I'm reading an awesome photography book. It's called, "Within the Frame: The Journey of Photographic Vision" by David duChemin. I'm not even done with it and I want to read it again. I want to mark it all over with highlighter and stuff it full of bookmarks. It's made me cry with it's inspiration and sometime it's ability to kindly point out how much I've merely been "babbling passionately" (his words) rather than telling a story.
But, there's hope for me yet. And that hope is these photos:
|But, now I think I should have entered this one. Oh well.|
I took these photos last week. The wigwam was made by the boys, their friend, Ben, and their 'Wilderness Survival' instructor, Ryan. They chopped dead branches, collected bark pieces from fallen trees, made rope from a plant called dog bane (and used some twine) to create it. They were so excited to have it finished and to finally climb in.
I had a look-see, too, and it was quite nice in there. It was cool and smelled of the pine branches they used. Here's my view from inside... Nico looking so proud:
So, let me back up a bit.
In his book, duChemin suggests that to discover your photographic vision, you must narrow down what you love about photography. I am definitely all about people. I know that much. This photography journey of mine started, after all, in an effort to document my children's lives. My interest has widened, in both the direction of other people and into trying out landscapes and even artistic creations, but my heart is definitely with people.
So, when I was tasked with this week's theme of nature, I had a million ideas, as I'm sure every participate did. A stand of trees with the sun breaking through, a bird, a flower...lots of flowers, bugs, dogs, sunsets... someone stop me....
It's such a sweeping topic, with not a bad option in the mix, especially with spring burgeoning, but how to I make it interesting? and how do I make it mine? As I was walking around the conservancy today for the boys' Wilderness Survival class, camera in hand, I asked myself, what is it I see in this place that makes it so wonderful? Because it is wonderful. My immediate answer was the feeling that it's wild, yet the hand of man is apparent everywhere. That's what gives it the story that compels me to take the picture.
It was this photo where it really struck me:
I love the way it looks so nestled deep into the woods, (I used my telephoto to create that compressed look, as duChemin also taught me), yet it says, "Somebody's been here and spent time and energy on this."

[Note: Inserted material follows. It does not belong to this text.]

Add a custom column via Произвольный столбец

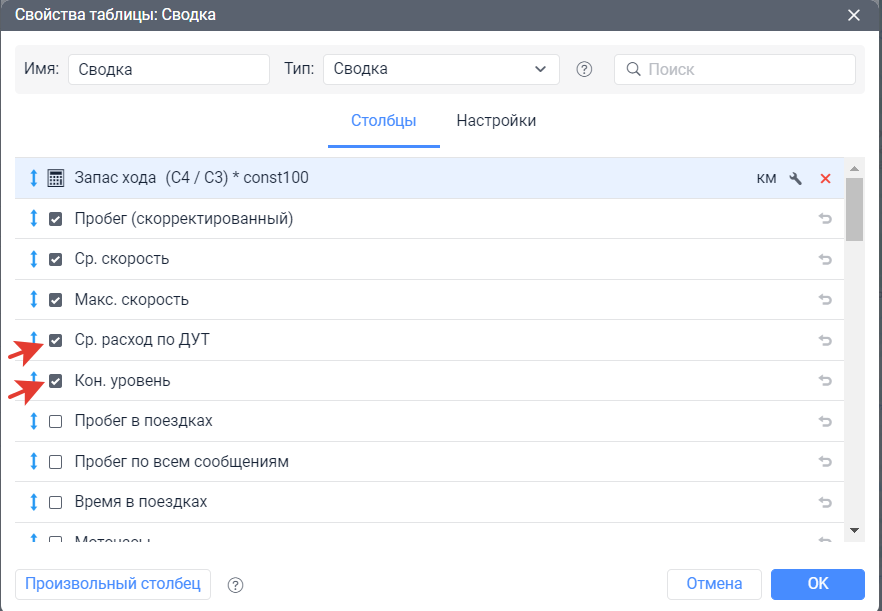coord(113,584)
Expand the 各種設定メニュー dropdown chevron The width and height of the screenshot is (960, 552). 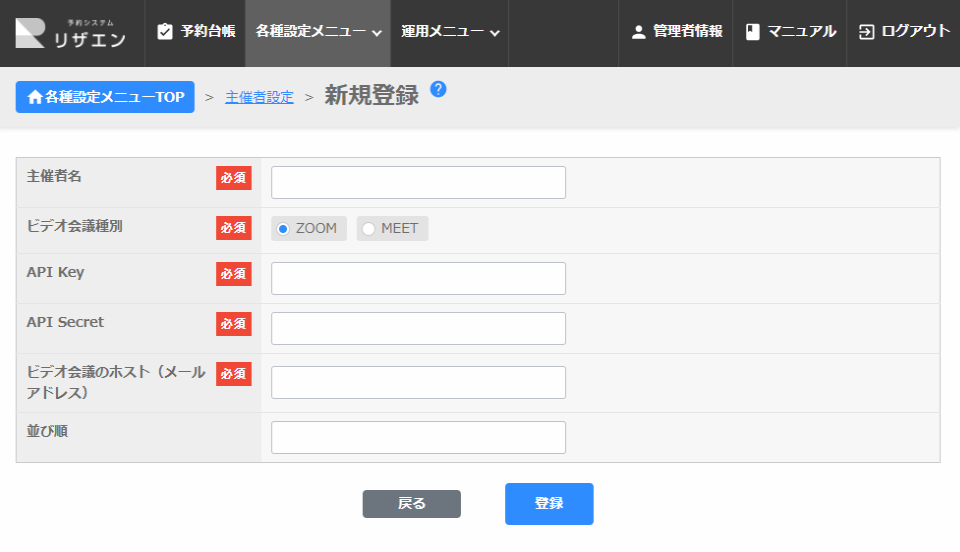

My initial idea was to use this photo for my 'Nature' shot. But, then I went back to look at some of the pics I took last week, when the wigwam was newly completed and the boys were trying it out. That addition of the boots sticking out and Enzo crawling in made it even more magical to me and tells a bit more of the story that I'm compelled to tell.
So, there's my hope. I took those photos last week (oops, just realized I used a week old photo for this week's challenge), but, it was before I had read the book when I saw and manged to capture that magic. Maybe my vision is there somewhere just waiting for me to name it so it can capture and create photos which speak to me and hopefully others.